*INSTRUCTIONS FOR THE TASK*:
Every line of the listing must be repeated exactly.

***** THE DATA *****

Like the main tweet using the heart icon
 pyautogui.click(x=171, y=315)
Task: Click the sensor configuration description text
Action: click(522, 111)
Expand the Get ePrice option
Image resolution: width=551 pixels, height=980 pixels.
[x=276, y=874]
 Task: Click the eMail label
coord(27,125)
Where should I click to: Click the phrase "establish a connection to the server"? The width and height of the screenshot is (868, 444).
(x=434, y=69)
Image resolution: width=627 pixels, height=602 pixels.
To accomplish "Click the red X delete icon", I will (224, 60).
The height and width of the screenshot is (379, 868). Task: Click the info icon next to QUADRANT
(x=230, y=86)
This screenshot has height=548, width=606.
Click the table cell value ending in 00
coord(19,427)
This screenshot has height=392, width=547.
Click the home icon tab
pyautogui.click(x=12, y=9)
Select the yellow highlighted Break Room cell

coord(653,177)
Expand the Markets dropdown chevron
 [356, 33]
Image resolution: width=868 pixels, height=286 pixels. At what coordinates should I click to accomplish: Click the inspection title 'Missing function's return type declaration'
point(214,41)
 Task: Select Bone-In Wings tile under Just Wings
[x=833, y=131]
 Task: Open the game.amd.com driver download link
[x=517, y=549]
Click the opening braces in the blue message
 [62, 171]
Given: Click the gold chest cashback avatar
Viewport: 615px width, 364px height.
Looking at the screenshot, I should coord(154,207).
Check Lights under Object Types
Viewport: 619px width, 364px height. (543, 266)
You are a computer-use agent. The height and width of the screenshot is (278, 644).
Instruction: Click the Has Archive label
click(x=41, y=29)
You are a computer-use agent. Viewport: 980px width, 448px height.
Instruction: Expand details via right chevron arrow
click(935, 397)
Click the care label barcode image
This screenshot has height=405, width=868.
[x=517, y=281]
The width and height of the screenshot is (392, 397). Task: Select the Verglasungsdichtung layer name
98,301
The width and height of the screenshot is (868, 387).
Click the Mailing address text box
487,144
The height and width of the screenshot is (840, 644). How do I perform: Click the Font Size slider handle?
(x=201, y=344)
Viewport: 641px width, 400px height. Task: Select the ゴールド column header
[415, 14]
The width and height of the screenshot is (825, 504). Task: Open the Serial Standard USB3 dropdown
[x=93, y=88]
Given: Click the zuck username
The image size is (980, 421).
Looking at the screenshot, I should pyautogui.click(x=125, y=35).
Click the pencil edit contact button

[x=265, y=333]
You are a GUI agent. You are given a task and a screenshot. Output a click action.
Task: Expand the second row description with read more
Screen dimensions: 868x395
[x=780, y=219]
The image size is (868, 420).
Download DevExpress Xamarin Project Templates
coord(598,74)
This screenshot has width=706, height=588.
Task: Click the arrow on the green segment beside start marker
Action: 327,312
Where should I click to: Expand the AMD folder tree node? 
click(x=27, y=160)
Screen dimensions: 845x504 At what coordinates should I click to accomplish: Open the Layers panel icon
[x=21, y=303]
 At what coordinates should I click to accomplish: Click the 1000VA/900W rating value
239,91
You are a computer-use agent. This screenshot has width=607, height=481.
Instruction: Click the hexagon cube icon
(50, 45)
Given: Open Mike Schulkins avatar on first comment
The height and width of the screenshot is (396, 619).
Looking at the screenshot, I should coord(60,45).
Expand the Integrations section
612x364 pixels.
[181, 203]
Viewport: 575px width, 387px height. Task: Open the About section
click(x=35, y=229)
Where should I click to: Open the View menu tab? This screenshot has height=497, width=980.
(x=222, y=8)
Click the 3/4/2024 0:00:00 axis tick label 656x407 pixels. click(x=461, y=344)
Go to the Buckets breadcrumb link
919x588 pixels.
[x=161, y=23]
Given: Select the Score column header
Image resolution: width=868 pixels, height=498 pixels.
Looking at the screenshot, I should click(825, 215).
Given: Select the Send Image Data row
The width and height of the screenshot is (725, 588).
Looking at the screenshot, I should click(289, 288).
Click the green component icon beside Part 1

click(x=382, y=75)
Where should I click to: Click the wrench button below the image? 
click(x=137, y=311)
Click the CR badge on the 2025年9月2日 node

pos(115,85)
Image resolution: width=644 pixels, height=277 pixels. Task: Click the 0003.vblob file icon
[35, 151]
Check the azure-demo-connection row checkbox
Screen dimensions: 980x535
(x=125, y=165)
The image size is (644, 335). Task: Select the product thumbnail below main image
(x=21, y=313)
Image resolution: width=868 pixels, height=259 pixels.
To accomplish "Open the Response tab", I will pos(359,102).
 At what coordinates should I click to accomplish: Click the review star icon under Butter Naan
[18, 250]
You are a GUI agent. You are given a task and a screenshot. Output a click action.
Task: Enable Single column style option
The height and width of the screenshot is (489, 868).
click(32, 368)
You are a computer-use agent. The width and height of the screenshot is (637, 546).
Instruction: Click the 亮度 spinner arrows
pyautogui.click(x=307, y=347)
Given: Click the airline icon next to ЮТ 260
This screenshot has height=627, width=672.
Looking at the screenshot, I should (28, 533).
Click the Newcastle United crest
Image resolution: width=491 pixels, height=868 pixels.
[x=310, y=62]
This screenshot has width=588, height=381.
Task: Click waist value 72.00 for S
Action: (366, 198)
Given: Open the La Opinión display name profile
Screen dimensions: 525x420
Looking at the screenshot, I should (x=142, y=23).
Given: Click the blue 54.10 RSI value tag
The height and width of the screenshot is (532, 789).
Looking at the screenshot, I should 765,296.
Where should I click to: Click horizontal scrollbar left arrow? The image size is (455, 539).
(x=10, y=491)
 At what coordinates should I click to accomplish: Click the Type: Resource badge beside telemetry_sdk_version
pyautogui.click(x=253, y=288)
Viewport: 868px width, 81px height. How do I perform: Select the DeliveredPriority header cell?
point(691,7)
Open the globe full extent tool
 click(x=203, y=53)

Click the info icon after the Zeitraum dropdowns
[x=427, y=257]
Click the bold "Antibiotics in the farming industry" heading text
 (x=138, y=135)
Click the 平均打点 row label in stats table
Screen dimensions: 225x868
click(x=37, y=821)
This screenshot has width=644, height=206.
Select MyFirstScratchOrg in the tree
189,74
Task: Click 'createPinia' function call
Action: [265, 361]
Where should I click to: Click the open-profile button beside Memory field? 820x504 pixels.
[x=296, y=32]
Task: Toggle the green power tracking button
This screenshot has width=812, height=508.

*****

*SOLUTION FOR THIS TASK*:
Like the main tweet using the heart icon
 pyautogui.click(x=171, y=315)
Task: Click the sensor configuration description text
Action: click(522, 111)
Expand the Get ePrice option
Image resolution: width=551 pixels, height=980 pixels.
[x=276, y=874]
 Task: Click the eMail label
coord(27,125)
Where should I click to: Click the phrase "establish a connection to the server"? The width and height of the screenshot is (868, 444).
(x=434, y=69)
Image resolution: width=627 pixels, height=602 pixels.
To accomplish "Click the red X delete icon", I will (224, 60).
The height and width of the screenshot is (379, 868). Task: Click the info icon next to QUADRANT
(x=230, y=86)
This screenshot has height=548, width=606.
Click the table cell value ending in 00
coord(19,427)
This screenshot has height=392, width=547.
Click the home icon tab
pyautogui.click(x=12, y=9)
Select the yellow highlighted Break Room cell

coord(653,177)
Expand the Markets dropdown chevron
 [356, 33]
Image resolution: width=868 pixels, height=286 pixels. At what coordinates should I click to accomplish: Click the inspection title 'Missing function's return type declaration'
point(214,41)
 Task: Select Bone-In Wings tile under Just Wings
[x=833, y=131]
 Task: Open the game.amd.com driver download link
[x=517, y=549]
Click the opening braces in the blue message
 [62, 171]
Given: Click the gold chest cashback avatar
Viewport: 615px width, 364px height.
Looking at the screenshot, I should coord(154,207).
Check Lights under Object Types
Viewport: 619px width, 364px height. (543, 266)
You are a computer-use agent. The height and width of the screenshot is (278, 644).
Instruction: Click the Has Archive label
click(x=41, y=29)
You are a computer-use agent. Viewport: 980px width, 448px height.
Instruction: Expand details via right chevron arrow
click(935, 397)
Click the care label barcode image
This screenshot has height=405, width=868.
[x=517, y=281]
The width and height of the screenshot is (392, 397). Task: Select the Verglasungsdichtung layer name
98,301
The width and height of the screenshot is (868, 387).
Click the Mailing address text box
487,144
The height and width of the screenshot is (840, 644). How do I perform: Click the Font Size slider handle?
(x=201, y=344)
Viewport: 641px width, 400px height. Task: Select the ゴールド column header
[415, 14]
The width and height of the screenshot is (825, 504). Task: Open the Serial Standard USB3 dropdown
[x=93, y=88]
Given: Click the zuck username
The image size is (980, 421).
Looking at the screenshot, I should pyautogui.click(x=125, y=35).
Click the pencil edit contact button

[x=265, y=333]
You are a GUI agent. You are given a task and a screenshot. Output a click action.
Task: Expand the second row description with read more
Screen dimensions: 868x395
[x=780, y=219]
The image size is (868, 420).
Download DevExpress Xamarin Project Templates
coord(598,74)
This screenshot has width=706, height=588.
Task: Click the arrow on the green segment beside start marker
Action: 327,312
Where should I click to: Expand the AMD folder tree node? 
click(x=27, y=160)
Screen dimensions: 845x504 At what coordinates should I click to accomplish: Open the Layers panel icon
[x=21, y=303]
 At what coordinates should I click to accomplish: Click the 1000VA/900W rating value
239,91
You are a computer-use agent. This screenshot has width=607, height=481.
Instruction: Click the hexagon cube icon
(50, 45)
Given: Open Mike Schulkins avatar on first comment
The height and width of the screenshot is (396, 619).
Looking at the screenshot, I should coord(60,45).
Expand the Integrations section
612x364 pixels.
[181, 203]
Viewport: 575px width, 387px height. Task: Open the About section
click(x=35, y=229)
Where should I click to: Open the View menu tab? This screenshot has height=497, width=980.
(x=222, y=8)
Click the 3/4/2024 0:00:00 axis tick label 656x407 pixels. click(x=461, y=344)
Go to the Buckets breadcrumb link
919x588 pixels.
[x=161, y=23]
Given: Select the Score column header
Image resolution: width=868 pixels, height=498 pixels.
Looking at the screenshot, I should click(825, 215).
Given: Select the Send Image Data row
The width and height of the screenshot is (725, 588).
Looking at the screenshot, I should click(289, 288).
Click the green component icon beside Part 1

click(x=382, y=75)
Where should I click to: Click the wrench button below the image? 
click(x=137, y=311)
Click the CR badge on the 2025年9月2日 node

pos(115,85)
Image resolution: width=644 pixels, height=277 pixels. Task: Click the 0003.vblob file icon
[35, 151]
Check the azure-demo-connection row checkbox
Screen dimensions: 980x535
(x=125, y=165)
The image size is (644, 335). Task: Select the product thumbnail below main image
(x=21, y=313)
Image resolution: width=868 pixels, height=259 pixels.
To accomplish "Open the Response tab", I will pos(359,102).
 At what coordinates should I click to accomplish: Click the review star icon under Butter Naan
[18, 250]
You are a GUI agent. You are given a task and a screenshot. Output a click action.
Task: Enable Single column style option
The height and width of the screenshot is (489, 868).
click(32, 368)
You are a computer-use agent. The width and height of the screenshot is (637, 546).
Instruction: Click the 亮度 spinner arrows
pyautogui.click(x=307, y=347)
Given: Click the airline icon next to ЮТ 260
This screenshot has height=627, width=672.
Looking at the screenshot, I should (28, 533).
Click the Newcastle United crest
Image resolution: width=491 pixels, height=868 pixels.
[x=310, y=62]
This screenshot has width=588, height=381.
Task: Click waist value 72.00 for S
Action: (366, 198)
Given: Open the La Opinión display name profile
Screen dimensions: 525x420
Looking at the screenshot, I should (x=142, y=23).
Given: Click the blue 54.10 RSI value tag
The height and width of the screenshot is (532, 789).
Looking at the screenshot, I should 765,296.
Where should I click to: Click horizontal scrollbar left arrow? The image size is (455, 539).
(x=10, y=491)
 At what coordinates should I click to accomplish: Click the Type: Resource badge beside telemetry_sdk_version
pyautogui.click(x=253, y=288)
Viewport: 868px width, 81px height. How do I perform: Select the DeliveredPriority header cell?
point(691,7)
Open the globe full extent tool
 click(x=203, y=53)

Click the info icon after the Zeitraum dropdowns
[x=427, y=257]
Click the bold "Antibiotics in the farming industry" heading text
 (x=138, y=135)
Click the 平均打点 row label in stats table
Screen dimensions: 225x868
click(x=37, y=821)
This screenshot has width=644, height=206.
Select MyFirstScratchOrg in the tree
189,74
Task: Click 'createPinia' function call
Action: [265, 361]
Where should I click to: Click the open-profile button beside Memory field? 820x504 pixels.
[x=296, y=32]
Task: Toggle the green power tracking button
This screenshot has width=812, height=508.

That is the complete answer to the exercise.